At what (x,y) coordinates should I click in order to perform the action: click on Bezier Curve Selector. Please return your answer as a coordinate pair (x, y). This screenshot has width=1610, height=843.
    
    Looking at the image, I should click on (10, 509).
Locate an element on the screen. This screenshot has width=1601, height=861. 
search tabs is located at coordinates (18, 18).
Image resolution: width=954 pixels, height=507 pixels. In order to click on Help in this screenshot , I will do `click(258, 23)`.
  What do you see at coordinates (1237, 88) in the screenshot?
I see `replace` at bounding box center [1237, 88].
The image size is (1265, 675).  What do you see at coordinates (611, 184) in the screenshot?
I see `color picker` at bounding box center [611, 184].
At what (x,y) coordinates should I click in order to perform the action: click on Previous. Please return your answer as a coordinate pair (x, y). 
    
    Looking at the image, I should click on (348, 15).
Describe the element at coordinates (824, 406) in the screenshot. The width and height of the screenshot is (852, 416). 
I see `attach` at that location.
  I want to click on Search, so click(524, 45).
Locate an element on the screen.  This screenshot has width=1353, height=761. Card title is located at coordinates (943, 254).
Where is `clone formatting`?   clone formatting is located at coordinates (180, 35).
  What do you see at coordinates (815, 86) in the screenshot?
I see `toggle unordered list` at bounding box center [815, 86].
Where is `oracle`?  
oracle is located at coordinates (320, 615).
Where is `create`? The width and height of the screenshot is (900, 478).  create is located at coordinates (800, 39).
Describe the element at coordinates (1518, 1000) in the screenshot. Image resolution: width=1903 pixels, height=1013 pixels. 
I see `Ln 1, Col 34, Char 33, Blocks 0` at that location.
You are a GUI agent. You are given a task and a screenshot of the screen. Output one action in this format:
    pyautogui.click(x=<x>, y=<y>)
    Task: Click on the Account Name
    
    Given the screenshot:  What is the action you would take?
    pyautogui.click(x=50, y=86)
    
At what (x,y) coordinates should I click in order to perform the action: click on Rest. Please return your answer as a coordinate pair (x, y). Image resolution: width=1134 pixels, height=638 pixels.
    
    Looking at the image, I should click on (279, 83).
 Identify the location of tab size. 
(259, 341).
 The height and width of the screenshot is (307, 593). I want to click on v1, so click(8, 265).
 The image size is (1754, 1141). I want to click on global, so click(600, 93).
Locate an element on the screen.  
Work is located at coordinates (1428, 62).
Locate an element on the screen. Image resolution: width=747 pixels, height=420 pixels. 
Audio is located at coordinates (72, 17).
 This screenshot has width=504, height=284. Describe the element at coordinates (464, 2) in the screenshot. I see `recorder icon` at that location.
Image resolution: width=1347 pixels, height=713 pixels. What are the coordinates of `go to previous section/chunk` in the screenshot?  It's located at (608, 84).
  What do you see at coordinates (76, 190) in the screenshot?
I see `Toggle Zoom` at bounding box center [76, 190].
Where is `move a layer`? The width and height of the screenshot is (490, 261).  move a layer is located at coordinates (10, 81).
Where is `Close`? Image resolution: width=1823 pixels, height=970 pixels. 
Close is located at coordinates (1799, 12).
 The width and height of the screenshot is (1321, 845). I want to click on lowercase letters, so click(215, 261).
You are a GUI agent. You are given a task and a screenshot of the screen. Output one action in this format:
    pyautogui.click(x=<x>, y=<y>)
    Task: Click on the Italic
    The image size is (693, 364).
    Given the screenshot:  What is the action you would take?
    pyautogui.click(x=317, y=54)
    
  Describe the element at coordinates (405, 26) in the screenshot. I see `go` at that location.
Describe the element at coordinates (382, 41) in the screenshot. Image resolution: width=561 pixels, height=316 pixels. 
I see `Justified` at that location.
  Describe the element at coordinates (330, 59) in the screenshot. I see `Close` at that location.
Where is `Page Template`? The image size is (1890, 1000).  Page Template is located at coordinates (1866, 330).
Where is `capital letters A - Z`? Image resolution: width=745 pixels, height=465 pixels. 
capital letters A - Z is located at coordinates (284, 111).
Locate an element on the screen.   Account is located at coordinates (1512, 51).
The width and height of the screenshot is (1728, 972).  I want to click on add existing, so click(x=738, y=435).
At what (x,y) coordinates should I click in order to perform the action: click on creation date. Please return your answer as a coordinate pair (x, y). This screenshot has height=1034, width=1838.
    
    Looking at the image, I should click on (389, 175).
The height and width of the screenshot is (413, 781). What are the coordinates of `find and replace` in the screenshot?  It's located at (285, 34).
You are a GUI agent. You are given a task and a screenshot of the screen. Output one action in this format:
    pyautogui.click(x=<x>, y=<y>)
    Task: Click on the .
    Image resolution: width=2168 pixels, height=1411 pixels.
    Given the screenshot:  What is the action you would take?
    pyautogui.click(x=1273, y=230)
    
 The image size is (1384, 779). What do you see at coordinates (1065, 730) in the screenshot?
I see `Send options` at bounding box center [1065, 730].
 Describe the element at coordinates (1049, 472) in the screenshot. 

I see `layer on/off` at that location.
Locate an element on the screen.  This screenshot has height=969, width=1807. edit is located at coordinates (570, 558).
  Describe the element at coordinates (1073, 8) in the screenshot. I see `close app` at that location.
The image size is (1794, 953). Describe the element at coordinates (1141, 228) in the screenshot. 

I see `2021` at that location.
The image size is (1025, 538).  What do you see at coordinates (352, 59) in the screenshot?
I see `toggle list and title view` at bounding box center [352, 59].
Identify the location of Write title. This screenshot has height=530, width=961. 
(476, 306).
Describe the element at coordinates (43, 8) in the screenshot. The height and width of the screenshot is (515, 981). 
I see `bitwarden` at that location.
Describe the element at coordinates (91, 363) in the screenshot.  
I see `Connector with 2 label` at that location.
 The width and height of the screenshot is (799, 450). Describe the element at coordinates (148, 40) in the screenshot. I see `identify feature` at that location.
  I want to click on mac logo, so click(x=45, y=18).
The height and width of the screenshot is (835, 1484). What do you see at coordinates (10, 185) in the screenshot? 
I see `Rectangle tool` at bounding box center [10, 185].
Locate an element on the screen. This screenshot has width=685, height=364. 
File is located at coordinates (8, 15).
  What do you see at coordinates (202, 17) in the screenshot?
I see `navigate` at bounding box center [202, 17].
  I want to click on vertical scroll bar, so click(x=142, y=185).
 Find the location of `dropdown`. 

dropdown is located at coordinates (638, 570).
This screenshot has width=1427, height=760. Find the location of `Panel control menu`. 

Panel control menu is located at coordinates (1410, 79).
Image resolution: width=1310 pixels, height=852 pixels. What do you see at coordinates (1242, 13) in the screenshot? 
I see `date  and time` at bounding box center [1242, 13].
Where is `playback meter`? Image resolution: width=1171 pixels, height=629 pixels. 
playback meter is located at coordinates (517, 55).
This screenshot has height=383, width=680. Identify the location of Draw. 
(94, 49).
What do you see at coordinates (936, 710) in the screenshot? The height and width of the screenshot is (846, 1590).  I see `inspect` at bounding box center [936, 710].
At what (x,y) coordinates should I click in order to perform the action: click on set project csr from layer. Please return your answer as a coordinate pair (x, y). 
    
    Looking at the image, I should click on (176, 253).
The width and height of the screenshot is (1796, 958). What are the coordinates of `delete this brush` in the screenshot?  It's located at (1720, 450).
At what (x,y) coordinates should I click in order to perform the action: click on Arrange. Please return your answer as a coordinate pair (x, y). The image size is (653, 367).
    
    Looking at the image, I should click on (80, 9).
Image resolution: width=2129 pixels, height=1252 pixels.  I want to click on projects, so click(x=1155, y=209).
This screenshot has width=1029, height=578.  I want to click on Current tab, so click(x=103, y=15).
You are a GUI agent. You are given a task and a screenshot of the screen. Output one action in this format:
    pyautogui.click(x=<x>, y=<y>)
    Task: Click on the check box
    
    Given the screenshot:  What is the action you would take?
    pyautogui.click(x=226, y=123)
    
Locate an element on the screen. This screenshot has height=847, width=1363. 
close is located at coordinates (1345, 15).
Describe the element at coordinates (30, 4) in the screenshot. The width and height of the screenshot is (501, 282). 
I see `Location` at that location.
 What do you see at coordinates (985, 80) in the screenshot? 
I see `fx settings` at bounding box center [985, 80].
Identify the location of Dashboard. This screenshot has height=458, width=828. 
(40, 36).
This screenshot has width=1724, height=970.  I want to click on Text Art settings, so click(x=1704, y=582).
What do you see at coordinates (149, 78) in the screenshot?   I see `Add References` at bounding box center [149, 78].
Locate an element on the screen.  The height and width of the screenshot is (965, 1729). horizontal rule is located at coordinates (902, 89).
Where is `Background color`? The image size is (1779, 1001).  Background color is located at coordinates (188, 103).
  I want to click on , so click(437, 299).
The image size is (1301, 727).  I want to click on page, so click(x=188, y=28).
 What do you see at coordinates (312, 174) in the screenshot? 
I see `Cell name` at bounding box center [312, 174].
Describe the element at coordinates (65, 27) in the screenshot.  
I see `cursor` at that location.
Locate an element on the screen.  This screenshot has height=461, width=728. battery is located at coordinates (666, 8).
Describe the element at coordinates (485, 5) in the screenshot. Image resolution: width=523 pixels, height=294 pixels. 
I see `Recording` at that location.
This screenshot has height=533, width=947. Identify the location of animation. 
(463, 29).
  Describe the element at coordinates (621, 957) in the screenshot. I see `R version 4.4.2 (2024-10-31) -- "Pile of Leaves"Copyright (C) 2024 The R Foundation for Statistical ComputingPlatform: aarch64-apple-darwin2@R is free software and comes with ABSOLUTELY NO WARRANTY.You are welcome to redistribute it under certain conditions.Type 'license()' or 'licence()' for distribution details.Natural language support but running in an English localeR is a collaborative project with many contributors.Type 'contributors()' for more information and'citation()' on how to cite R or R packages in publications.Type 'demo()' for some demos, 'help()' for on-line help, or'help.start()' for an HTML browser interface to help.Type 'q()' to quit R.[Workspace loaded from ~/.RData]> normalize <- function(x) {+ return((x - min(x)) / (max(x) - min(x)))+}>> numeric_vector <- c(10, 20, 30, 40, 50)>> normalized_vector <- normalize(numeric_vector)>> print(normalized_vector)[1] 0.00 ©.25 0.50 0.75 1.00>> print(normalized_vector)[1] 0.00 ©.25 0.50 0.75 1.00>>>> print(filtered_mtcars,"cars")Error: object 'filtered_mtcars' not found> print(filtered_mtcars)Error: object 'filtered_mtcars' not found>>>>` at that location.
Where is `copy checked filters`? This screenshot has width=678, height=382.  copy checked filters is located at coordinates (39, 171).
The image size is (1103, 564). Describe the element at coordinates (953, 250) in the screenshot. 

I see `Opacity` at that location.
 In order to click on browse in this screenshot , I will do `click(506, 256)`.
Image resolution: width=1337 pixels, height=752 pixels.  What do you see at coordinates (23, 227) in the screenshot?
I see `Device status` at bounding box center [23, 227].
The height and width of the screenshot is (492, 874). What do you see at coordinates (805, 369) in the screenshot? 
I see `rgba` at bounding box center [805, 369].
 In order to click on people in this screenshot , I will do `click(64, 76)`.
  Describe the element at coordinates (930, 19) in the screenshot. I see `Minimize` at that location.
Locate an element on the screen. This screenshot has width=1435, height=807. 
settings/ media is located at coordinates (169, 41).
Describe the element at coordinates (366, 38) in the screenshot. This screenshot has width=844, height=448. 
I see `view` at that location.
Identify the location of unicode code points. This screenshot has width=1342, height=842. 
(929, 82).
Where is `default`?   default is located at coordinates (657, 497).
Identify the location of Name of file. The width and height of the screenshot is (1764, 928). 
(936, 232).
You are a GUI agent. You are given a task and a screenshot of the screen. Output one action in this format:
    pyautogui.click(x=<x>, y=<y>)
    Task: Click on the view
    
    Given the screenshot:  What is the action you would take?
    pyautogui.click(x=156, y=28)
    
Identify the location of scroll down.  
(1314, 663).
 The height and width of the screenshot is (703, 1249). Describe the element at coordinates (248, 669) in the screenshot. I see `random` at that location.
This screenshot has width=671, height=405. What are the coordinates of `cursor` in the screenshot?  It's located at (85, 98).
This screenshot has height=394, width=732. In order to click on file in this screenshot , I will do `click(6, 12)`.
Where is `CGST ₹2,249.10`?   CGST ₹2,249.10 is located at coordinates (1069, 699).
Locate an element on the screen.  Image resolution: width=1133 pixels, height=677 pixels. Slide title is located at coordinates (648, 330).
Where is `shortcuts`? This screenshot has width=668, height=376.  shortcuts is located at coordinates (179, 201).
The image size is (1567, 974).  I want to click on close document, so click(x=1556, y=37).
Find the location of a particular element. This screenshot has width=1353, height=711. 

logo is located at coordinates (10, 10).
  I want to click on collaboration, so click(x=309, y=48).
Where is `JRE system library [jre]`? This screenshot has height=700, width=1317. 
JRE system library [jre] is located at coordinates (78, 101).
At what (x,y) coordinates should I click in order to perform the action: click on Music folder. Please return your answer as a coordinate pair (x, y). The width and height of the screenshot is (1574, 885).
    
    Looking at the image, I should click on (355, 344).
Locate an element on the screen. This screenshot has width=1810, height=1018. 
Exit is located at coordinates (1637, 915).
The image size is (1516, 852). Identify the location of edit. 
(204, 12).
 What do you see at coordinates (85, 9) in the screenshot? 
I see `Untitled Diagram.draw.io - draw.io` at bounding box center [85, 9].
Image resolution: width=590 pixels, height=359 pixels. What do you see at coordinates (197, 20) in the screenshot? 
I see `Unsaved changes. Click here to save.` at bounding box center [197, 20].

──────────

- **WHAT YOU ARE ASKED TO DO**
Copy the records above word for word, beginning at the line that contains "I want to click on collaboration, so" and stopping after the line that contains "center [85, 9].".

- **EXPECTED ANSWER**
  I want to click on collaboration, so click(x=309, y=48).
Where is `JRE system library [jre]`? This screenshot has height=700, width=1317. 
JRE system library [jre] is located at coordinates (78, 101).
At what (x,y) coordinates should I click in order to perform the action: click on Music folder. Please return your answer as a coordinate pair (x, y). The width and height of the screenshot is (1574, 885).
    
    Looking at the image, I should click on (355, 344).
Locate an element on the screen. This screenshot has width=1810, height=1018. 
Exit is located at coordinates (1637, 915).
The image size is (1516, 852). Identify the location of edit. 
(204, 12).
 What do you see at coordinates (85, 9) in the screenshot? 
I see `Untitled Diagram.draw.io - draw.io` at bounding box center [85, 9].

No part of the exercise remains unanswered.